Oaklanders love firecrackers. Maybe not as much as in people who live in places where they’re actually legal, but certainly more than the residents of any other city I’ve ever lived in. You start hearing occasional pops and sizzles in mid-June when revellers, unable to endure the wait, break open their Independence Day supplies early. The frequency of explosions increases to a predictable climax on July 4th, and then tapers off over the next few days as people come across their last forgotten caches around their homes. Normalcy usually returns by the 7th or the 8th.

That’s been the story as long as I’ve lived here. For the most part, it’s the story now.

Except one neighbor of mine (I don’t know who; the sound ricochets and I can’t pinpoint its origin) is bucking the trend by still going weeks after the holiday. He’s setting them off every evening, usually around the time I get home from work, with a rhythmic consistency that has to be deliberate. For about ten minutes, he lights one a minute, one at a time. He’s not using anything loud or exciting, just little Black Cats. Frankly, I don’t see the fun in it.
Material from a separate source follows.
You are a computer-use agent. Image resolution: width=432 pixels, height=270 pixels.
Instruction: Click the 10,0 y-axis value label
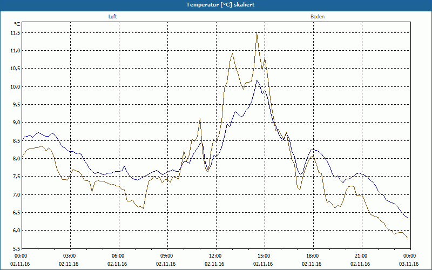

All I can assume is that he’s rationing his firecrackers, figuring that small daily explosions spread out over weeks are cumulatively more enjoyable than one big barrage.

He’s wrong, though. He’s just wrong.

 

At the rate we’re burning through our planet’s resources, there’s going to be plenty of rationing of essentials in the years to come. Why take the joy out of recreational explosives as well? They exist for reckless abandon. Sometimes, so should we.